• [Activities]
1 – In the analysis of America turning away from Trump's approach, list every kind of person it says it will fall to to execute plans balancing public health with the need for life to go on.
2 – Resume the analysis of America turning away from Trump's approach, picking up right after its final sentence.

Analysis: America is turning away from Trump’s approach
Given Trump’s approach, if the country is to exit the building disaster without many more thousands dead, it will fall to governors, mayors, college presidents and school principals, teachers and grocery store managers to execute plans balancing public health with the need for life to go on.
There were growing indications Wednesday that such centers of authority across the country are no longer waiting for cues from an indifferent President whose aggressive opening strategy has been discredited by a tsunami of infections and whose poll numbers are crashing as a result.
More school districts — in Houston and San Francisco, for example — are defying the President’s demand for all kids to go back to class in the fall.
Governors “went their own way,” Gov. Larry Hogan wrote. “Which is how the United States ended up with such a patchwork response.”
After five months, more than 137,000 US deaths and some 3.5 million infections, the country is at another turning point in the most severe national challenge since World War II. More and more states and local leaders, after seeing the result of premature openings that ignored scientific advice, appear to be moving toward the painful steps needed to get the virus under control.
Those jurisdictions that did succeed in getting the pandemic under control — such as metropolitan areas around Washington, DC — are now beginning to face yet another test: enforcing social distancing and mask wearing as cases tick up after slow openings.

• [Provided data]
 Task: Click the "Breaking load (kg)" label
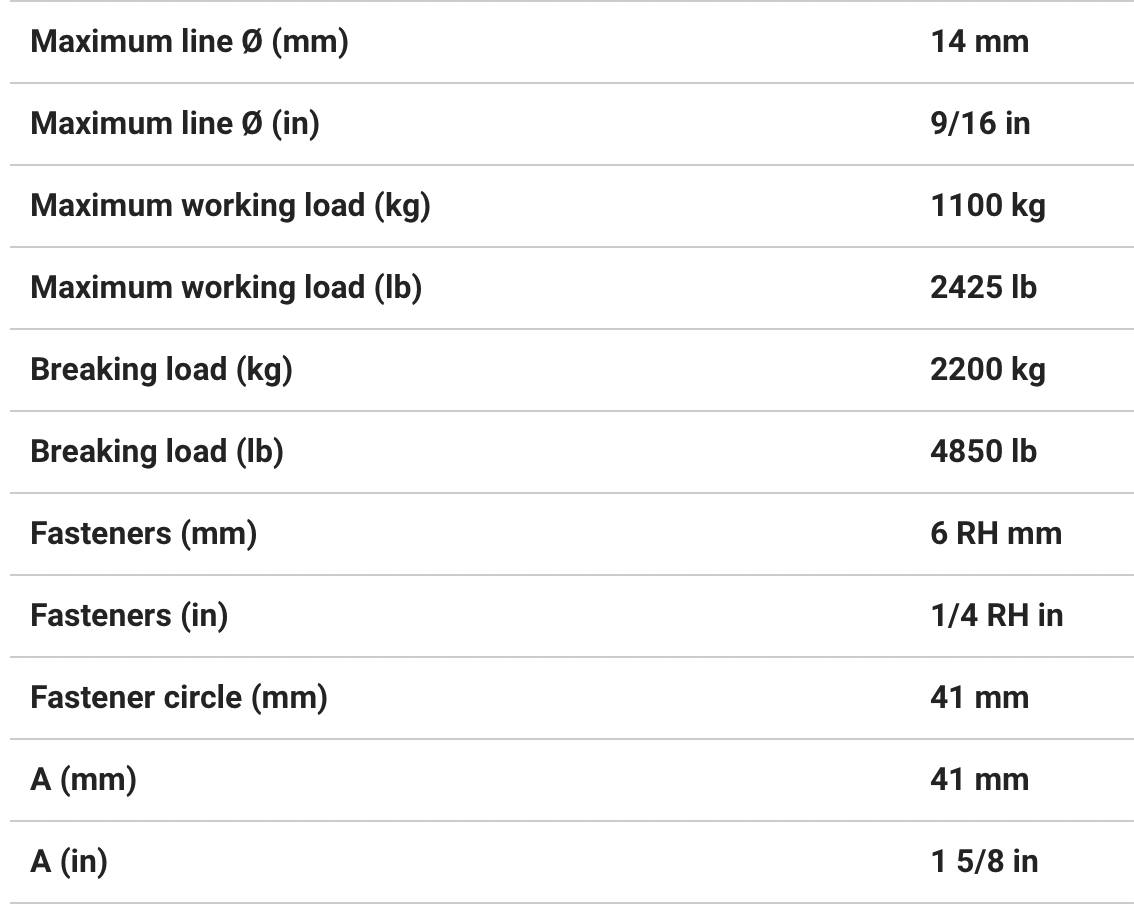(161, 370)
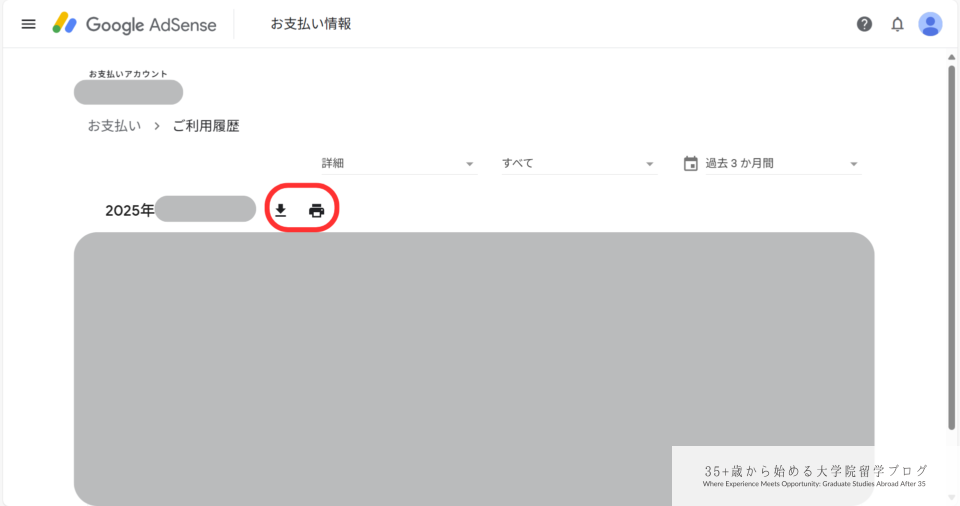Download the 2025 transaction statement
The image size is (960, 506).
tap(280, 211)
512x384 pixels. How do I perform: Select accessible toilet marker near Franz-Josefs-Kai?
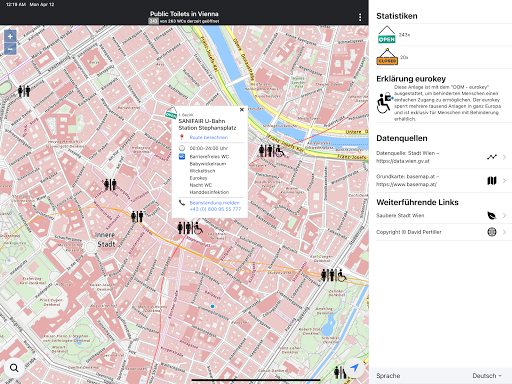click(272, 151)
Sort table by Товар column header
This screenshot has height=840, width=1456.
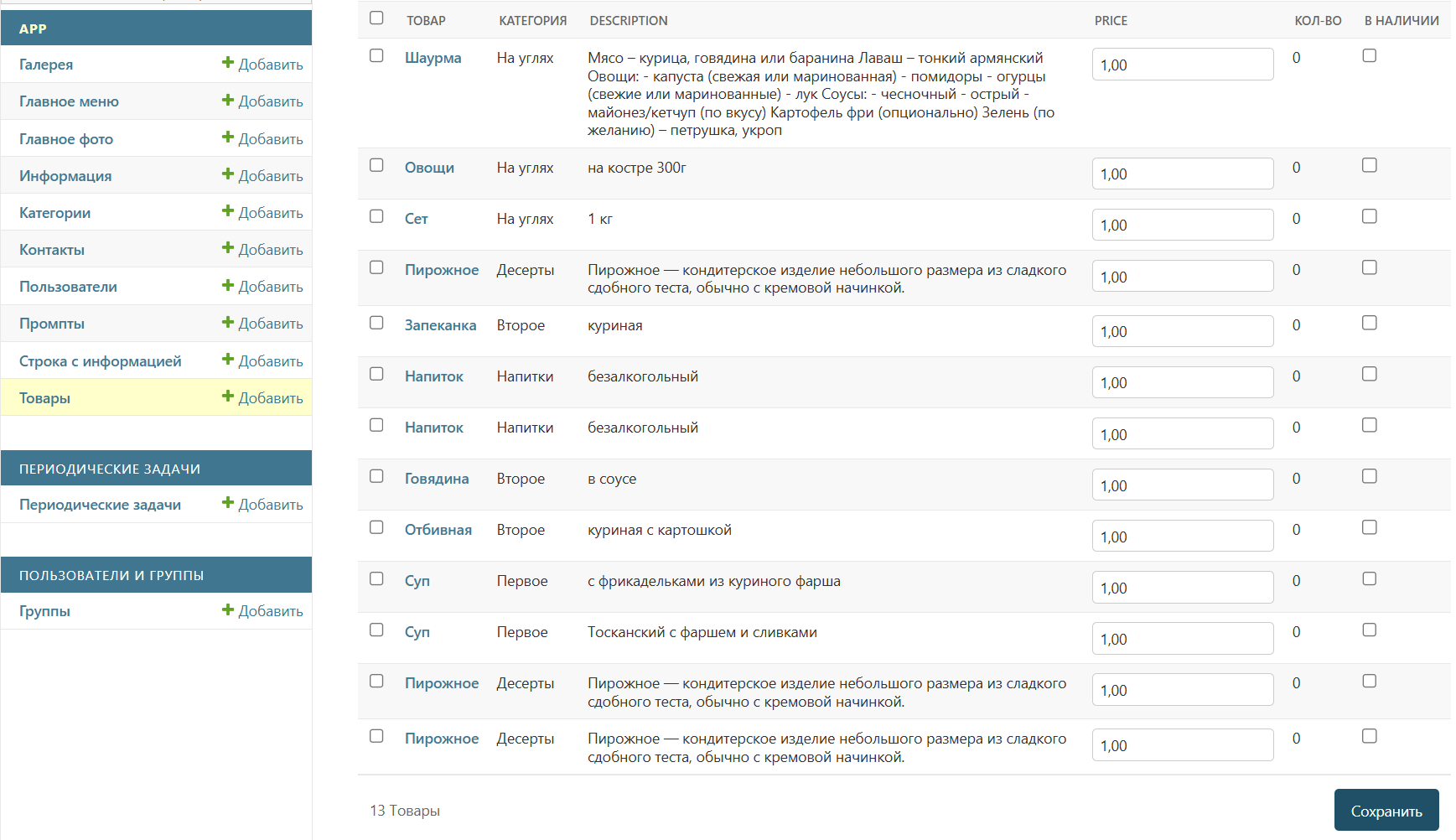coord(426,21)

• [Answers for this exercise]
1 – governors, mayors, college presidents, school principals, teachers, grocery store managers

2 –
Fauci vs. Navarro
The White House response to all this is to deny that it’s happening, to politicize grave choices about vital questions of how and when to reopen schools, and to create complete distractions, like Trump’s meandering mess of a news conference on Tuesday.
Fauci also appeared at a White House coronavirus task force meeting Wednesday, pictures of which were tweeted by Vice President Mike Pence in a bid to smooth over the flap.
But the President left the White House before the meeting started and headed for Atlanta, flouting mask-wearing protocols on the airport tarmac and holding an event on a topic that had nothing to do with the crisis: transportation infrastructure. It wouldn’t be unusual for a President to visit Atlanta during a national medical emergency, given that the city hosts the US Centers for Disease Control and Prevention, but Trump gave the agency a wide berth.
But more than anything, it came across as crass and inappropriate a day after 900 more Americans died from Covid and as Wednesday’s inexorable toll mounted.
Trump’s decision to ignore the deepening calamity is doing him no good politically — raising what seems to be a point obvious to everyone but the President that his prospects for November’s election are unlikely to improve when the Covid-19 emergency becomes more dire by the day.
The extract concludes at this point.